I think this is the reason Biome (originally called Rome) started. Rome's vision was a shared toolchain to yield better performance and to fix config hell.


Here is the answer I got from vjeux:

> There's a lot of fast web tooling being written in rust those days. https://twitter.com/Vjeux/status/1722769322299609565

I don't buy it. I think vjeux is riding the hype.


To be fair compiled languages are just faster than interpreted (in most cases, and as others have pointed out especially with strings)


Sean Baxter is doing a decent job with his Circle compiler, so I hear. https://www.circle-lang.org/


Unfortunately, we live in the real world where compilers do not do the things that you suggest that they ought to.


I'm not sure what you mean. Are you talking about the benchmarks?

I run `cargo clean` before each benchmark. That should clean up changes to third-party crates, right?


I'd love to try Zig and Jai for this purpose, but they are not stable yet. If either becomes stable, I'll happily re-run this experiment.

Nim doesn't look like the language for me.


Would love to hear your opinion about V too especially since one of its main selling points is fast build times:

https://vlang.io/#:~:text=Small%20and%20easy%20to%20build%20...

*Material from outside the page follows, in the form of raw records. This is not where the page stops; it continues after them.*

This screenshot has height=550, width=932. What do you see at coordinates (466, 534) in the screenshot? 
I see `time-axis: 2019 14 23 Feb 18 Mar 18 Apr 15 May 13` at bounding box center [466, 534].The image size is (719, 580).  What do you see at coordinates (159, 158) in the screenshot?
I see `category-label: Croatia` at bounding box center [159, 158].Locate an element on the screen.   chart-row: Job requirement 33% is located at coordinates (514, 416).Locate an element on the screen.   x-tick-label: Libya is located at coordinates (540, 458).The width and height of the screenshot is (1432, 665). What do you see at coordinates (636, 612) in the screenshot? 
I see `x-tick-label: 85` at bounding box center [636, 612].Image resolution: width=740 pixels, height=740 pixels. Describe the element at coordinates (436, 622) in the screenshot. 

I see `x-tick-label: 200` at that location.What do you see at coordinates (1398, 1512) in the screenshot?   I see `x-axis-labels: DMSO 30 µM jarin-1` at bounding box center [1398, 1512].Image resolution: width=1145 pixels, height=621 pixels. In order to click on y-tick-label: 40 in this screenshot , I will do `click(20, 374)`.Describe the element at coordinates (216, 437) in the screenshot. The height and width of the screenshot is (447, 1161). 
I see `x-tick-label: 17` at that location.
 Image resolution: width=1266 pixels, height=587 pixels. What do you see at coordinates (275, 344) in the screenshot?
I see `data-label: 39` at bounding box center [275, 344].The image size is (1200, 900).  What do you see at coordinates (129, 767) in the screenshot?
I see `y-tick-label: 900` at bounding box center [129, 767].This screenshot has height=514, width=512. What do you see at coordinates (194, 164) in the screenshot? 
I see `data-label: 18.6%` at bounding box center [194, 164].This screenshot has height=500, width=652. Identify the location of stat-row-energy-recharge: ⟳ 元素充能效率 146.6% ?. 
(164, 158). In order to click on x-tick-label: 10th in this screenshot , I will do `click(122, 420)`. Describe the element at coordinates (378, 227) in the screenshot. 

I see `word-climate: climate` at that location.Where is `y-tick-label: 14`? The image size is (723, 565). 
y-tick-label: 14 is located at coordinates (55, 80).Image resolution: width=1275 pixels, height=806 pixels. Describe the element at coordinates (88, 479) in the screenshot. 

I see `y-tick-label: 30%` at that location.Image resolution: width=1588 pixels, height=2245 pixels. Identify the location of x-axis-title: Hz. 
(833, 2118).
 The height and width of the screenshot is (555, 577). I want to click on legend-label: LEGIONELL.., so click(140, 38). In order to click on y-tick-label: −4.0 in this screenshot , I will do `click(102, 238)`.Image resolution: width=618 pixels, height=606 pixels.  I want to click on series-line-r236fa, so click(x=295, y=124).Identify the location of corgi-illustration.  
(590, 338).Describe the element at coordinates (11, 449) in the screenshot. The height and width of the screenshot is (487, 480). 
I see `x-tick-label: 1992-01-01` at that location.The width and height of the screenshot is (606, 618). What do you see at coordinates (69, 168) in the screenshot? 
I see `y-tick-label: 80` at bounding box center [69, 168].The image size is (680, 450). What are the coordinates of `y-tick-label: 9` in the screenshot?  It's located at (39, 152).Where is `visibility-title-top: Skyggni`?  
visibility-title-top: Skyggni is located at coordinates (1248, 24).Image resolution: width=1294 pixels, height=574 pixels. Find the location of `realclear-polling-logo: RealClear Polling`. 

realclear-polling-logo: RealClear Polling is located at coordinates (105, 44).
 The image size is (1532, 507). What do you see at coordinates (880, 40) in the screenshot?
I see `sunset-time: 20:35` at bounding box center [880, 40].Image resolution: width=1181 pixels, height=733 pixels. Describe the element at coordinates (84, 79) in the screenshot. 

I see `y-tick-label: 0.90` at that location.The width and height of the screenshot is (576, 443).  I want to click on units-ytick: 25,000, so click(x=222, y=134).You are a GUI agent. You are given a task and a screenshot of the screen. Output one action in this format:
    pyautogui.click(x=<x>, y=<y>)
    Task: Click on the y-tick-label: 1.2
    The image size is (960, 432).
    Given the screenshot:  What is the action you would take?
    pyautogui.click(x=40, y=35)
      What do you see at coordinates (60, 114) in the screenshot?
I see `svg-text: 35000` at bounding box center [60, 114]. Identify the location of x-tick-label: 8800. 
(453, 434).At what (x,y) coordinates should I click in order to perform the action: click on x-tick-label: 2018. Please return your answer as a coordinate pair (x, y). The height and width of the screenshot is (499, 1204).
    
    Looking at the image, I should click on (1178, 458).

> Definitely check [Val and Carbon] out if you're looking for a C++ replacement!

I don't want to base my project on an experimental language like Carbon or Val.

I want a C++ replacement which compiles quickly. Do Carbon or Val compile quickly? If not, I don't know why you mention these languages.


Good question. The author of Zig claims that dev build times will be amazing. One technique is to avoid LLVM. Another technique is to integrate the linker. But all of that is a work-in-progress project.


I'm skeptical. Cranelift was designed to do something similar - avoid LLVM and be fast enough for JIT.

It's easy to claim to be fast when you're extremely early on, we'll see how that holds up.


I have found Clang's -ftime-trace flag helpful in finding bloated #include-s and templates. Also, I have analyzed the .ninja_log file (for CMake+Ninja) to find slow-to-compile .cpp files.


> They seem to have chosen to use mold for C++ and not for Rust after seeing that it gave little benefit for small projects, but I would expect that to change as the project scales.